Agent 365 provides exactly this capability. It extends Microsoft’s governance plane (Entra identity, Purview compliance, Defender security) to agents running on AWS and GCP, so you can keep your Bedrock-hosted agents on AWS while centralising governance through Foundry. The trade-off is that runtime-level enforcement (ACS, ASSERT, Toolboxes) applies only to agents running within the Foundry Agent Service on Azure. AWS-hosted agents get identity and compliance governance but not Azure-native runtime safety enforcement without additional integration work.
Does Foundry’s agent service support streaming and real-time agent interactions?
Yes. Foundry’s Agent Service supports streaming responses through its hosted agents tier, and the Responses API handles real-time interaction patterns including tool-use streaming and multi-turn conversations. The architecture is designed for the latency profile enterprises expect from chat and copilot interfaces. For custom builds, equivalent streaming support requires engineering effort across the orchestration framework, model router, and observability layers, which Foundry bundles into a single managed interface.
What developer skills does my team need to be effective on Foundry versus a custom LangGraph build?
A Foundry team primarily needs agent design skills (prompt engineering, tool definition, evaluation design) and familiarity with the Azure ecosystem. A custom LangGraph build requires those same agent design skills plus Python infrastructure engineering (graph state management, checkpointing, streaming, deployment pipelines) and operational SRE capabilities for maintaining the orchestration layer in production. Foundry abstracts the infrastructure role; custom builds demand a platform engineering function alongside the agent development team, effectively doubling the skills requirement.
How does data residency work when routing requests across multiple model providers on Foundry?
Foundry lets you constrain which model providers process your data through regional deployment controls, so you can route European workloads exclusively to models hosted in Azure EU data centres while directing other regions to different providers. Each model provider in the marketplace operates under Microsoft’s data processing terms when accessed through Foundry, which simplifies the DPA management burden compared to negotiating separate agreements with each provider in a DIY multi-model setup. However, some providers may not be available in all Azure regions, limiting residency options.
What happens if Microsoft deprecates a Foundry feature or API version my agents depend on?
Microsoft provides standard Azure deprecation timelines (typically 12 months for GA services and 90 days for preview features) with migration tooling and documentation for version transitions. The more practical risk mitigation is architectural: because Foundry’s hosted agents support multiple orchestration frameworks (Agent Framework, LangGraph, CrewAI, Anthropic Agent SDK, OpenAI Agents SDK) and use standard container packaging, your agent code remains fundamentally portable.
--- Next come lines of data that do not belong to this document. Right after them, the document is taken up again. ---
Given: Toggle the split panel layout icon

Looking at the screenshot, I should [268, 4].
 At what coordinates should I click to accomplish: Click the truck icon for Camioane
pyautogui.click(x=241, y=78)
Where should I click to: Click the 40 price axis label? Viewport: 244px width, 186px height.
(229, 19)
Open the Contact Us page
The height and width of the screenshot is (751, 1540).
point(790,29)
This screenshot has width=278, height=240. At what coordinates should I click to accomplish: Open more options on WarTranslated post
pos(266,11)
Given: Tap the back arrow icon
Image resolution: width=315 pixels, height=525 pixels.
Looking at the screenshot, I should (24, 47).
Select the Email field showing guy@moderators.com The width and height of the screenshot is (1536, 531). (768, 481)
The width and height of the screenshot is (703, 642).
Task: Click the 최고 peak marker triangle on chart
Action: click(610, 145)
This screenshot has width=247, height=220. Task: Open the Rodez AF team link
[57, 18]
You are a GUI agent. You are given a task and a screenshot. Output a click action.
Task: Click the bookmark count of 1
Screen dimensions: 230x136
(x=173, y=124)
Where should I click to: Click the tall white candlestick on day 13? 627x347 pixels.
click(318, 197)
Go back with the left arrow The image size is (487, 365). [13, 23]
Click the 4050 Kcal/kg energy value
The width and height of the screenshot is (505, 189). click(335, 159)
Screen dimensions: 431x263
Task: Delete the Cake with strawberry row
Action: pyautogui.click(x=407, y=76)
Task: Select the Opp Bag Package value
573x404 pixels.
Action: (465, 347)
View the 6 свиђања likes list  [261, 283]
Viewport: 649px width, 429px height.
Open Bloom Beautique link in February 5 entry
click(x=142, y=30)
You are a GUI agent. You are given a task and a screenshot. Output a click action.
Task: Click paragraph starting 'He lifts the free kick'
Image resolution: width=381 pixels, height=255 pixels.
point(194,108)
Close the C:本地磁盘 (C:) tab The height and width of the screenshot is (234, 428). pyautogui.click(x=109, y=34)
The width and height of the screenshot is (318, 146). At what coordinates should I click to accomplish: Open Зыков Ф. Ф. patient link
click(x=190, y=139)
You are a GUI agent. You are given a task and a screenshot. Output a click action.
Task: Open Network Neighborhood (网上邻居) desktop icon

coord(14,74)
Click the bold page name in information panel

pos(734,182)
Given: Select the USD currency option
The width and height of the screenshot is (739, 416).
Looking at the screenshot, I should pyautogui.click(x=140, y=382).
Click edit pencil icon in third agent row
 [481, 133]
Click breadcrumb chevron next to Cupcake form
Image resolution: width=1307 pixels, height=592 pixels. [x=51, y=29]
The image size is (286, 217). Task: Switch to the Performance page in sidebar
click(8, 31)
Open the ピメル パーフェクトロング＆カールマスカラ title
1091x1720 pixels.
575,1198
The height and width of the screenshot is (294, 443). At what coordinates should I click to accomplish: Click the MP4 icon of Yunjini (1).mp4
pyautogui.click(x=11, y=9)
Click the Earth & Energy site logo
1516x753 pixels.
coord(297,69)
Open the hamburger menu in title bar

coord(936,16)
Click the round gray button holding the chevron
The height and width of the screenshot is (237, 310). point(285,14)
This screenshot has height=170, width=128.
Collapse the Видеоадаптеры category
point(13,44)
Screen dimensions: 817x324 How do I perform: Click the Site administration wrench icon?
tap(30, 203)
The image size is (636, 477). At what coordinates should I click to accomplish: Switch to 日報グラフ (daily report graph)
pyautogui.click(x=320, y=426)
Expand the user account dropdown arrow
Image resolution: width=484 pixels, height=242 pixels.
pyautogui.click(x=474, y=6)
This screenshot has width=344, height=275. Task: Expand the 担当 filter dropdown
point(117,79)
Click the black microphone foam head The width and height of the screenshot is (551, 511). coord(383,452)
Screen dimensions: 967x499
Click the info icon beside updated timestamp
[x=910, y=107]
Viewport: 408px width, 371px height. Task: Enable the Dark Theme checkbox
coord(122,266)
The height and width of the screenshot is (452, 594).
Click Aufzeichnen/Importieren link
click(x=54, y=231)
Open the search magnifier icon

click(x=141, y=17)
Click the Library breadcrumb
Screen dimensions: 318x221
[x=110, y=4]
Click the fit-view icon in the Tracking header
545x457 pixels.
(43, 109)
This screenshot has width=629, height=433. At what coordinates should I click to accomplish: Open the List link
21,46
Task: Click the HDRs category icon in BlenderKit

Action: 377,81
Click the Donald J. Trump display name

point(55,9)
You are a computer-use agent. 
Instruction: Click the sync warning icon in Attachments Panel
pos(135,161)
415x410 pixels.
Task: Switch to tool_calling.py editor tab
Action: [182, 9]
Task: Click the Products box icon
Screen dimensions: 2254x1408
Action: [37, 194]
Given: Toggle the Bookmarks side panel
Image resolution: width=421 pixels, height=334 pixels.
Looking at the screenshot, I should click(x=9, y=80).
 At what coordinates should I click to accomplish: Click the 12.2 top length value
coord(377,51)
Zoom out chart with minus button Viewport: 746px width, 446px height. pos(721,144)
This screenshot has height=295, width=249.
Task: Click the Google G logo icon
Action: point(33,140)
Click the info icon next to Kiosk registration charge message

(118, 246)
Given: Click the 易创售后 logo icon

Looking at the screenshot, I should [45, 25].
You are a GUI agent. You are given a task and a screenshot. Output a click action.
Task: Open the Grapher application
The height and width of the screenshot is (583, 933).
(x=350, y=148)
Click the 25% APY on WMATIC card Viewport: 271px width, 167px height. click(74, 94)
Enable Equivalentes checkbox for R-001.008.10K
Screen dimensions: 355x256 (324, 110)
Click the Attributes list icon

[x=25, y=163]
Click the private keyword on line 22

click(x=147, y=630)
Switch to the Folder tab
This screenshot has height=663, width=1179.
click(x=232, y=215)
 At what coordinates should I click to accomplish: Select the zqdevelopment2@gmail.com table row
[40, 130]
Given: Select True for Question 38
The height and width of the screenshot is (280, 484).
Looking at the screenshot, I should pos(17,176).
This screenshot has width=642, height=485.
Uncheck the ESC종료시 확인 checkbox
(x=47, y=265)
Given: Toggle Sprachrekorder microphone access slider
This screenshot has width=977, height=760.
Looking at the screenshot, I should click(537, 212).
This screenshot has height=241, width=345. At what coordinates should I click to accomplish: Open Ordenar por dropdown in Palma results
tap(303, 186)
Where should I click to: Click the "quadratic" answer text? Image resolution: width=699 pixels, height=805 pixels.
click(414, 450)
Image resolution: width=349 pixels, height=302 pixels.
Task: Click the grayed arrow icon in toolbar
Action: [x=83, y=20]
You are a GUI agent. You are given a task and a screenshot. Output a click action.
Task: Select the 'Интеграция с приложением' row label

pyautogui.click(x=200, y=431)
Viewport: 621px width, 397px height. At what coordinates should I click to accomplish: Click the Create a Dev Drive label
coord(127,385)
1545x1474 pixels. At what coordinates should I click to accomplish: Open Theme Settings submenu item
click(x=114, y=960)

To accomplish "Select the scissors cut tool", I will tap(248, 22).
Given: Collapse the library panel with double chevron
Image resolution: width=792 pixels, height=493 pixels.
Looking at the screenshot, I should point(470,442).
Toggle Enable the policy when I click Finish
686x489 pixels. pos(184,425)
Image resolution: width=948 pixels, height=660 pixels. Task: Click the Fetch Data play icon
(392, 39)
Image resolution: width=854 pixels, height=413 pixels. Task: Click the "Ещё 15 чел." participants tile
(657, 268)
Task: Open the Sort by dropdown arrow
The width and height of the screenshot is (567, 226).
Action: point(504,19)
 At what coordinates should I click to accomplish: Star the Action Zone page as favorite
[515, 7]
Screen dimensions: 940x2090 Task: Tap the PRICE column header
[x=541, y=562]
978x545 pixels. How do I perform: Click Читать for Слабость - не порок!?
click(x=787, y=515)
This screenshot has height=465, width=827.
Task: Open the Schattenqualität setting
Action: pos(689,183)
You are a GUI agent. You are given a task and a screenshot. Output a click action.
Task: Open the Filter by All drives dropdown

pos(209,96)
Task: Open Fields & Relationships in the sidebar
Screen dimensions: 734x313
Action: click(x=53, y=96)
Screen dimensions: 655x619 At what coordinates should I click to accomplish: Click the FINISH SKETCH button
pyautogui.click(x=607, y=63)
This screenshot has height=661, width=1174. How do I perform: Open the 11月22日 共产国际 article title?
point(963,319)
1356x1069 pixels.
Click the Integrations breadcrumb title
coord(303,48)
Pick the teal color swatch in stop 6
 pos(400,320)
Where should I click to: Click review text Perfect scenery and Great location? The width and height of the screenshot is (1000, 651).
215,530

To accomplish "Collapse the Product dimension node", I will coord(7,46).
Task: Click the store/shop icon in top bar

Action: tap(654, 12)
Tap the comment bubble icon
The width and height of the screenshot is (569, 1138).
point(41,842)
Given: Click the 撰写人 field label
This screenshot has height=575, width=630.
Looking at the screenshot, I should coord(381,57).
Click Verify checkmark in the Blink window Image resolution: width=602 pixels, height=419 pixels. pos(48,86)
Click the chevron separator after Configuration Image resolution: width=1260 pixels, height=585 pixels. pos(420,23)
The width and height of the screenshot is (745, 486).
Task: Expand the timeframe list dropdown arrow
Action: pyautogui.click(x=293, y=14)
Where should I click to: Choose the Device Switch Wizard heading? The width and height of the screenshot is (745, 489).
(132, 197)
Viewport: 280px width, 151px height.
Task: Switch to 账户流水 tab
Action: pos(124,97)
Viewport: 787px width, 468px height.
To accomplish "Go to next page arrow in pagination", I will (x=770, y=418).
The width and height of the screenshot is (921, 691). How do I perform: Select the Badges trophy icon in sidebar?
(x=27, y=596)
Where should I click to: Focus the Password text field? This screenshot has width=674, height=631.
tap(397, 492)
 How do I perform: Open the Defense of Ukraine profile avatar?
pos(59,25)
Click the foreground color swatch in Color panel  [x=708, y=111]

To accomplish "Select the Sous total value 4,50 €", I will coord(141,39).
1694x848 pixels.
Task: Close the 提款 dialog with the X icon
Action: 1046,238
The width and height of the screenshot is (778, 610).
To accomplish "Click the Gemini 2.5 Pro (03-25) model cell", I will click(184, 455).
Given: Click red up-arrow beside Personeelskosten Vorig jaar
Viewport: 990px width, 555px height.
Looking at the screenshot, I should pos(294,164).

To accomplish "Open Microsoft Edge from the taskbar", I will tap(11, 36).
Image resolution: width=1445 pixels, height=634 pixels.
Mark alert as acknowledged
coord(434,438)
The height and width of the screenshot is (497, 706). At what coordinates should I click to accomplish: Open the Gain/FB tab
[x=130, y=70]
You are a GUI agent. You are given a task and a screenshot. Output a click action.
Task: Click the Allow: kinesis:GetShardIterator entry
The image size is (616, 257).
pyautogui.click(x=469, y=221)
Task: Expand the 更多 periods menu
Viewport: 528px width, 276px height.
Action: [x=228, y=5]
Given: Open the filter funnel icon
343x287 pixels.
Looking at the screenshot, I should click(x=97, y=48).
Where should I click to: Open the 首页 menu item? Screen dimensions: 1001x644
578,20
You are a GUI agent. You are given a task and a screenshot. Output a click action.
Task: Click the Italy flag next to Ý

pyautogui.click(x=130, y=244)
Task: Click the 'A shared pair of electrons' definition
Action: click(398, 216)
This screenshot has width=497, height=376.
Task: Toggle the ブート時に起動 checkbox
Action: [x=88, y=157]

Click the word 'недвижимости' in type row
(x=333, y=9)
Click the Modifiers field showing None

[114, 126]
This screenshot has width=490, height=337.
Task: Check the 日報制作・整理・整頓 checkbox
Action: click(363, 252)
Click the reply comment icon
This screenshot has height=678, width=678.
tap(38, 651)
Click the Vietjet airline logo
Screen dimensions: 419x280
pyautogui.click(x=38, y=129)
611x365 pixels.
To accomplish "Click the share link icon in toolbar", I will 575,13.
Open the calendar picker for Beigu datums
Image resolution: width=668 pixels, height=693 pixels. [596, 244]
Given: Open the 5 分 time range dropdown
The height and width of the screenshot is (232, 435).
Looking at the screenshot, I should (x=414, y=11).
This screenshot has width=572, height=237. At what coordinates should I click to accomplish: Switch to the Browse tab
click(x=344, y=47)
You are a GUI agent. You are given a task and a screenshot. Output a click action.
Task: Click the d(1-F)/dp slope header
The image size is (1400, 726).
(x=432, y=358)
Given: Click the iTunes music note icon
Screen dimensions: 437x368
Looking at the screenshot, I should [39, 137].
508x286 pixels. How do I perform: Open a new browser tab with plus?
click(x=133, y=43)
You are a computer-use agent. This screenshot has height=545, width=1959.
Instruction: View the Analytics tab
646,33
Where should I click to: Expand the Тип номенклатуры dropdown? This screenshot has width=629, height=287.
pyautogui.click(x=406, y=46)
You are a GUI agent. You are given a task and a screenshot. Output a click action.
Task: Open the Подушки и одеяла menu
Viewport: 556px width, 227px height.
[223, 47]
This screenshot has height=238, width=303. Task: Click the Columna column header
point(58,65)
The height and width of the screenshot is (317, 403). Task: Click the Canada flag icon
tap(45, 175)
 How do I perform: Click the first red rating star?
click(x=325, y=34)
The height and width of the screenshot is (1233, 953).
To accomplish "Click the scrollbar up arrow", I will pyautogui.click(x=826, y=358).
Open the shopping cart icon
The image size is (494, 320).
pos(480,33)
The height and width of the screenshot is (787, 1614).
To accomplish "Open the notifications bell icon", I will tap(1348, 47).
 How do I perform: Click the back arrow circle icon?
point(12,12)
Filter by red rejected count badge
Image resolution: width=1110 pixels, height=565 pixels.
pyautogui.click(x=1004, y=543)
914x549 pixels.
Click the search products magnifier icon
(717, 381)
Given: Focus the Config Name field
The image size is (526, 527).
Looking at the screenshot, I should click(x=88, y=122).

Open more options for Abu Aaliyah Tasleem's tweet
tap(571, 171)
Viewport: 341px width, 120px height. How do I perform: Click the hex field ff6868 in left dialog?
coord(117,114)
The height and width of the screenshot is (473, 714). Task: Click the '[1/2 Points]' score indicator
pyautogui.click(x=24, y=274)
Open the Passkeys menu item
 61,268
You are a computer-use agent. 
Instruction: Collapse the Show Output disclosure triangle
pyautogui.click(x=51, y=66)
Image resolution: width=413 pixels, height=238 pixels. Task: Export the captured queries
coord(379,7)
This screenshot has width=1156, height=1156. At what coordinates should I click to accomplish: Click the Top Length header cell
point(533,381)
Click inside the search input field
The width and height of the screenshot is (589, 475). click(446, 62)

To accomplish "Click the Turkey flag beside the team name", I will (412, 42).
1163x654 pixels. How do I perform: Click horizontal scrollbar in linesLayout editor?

The runtime is Foundry-coupled, but the agent logic and framework choice are not.
Can I start with a custom build and migrate to Foundry later without rebuilding everything?
Yes, but with friction. If your custom build uses one of the orchestration frameworks Foundry’s hosted agents support (Agent Framework, LangGraph, CrewAI, Anthropic Agent SDK, or OpenAI Agents SDK), the agent logic migrates largely intact within container packages. The migration cost concentrates in three areas: re-integrating identity from your custom solution to Entra ID, migrating observability instrumentation to Foundry’s tracing, and adapting tool definitions where they depend on cloud-native services that differ between your custom runtime and Azure. Plan for a 4 to 8 week migration window for a moderate fleet.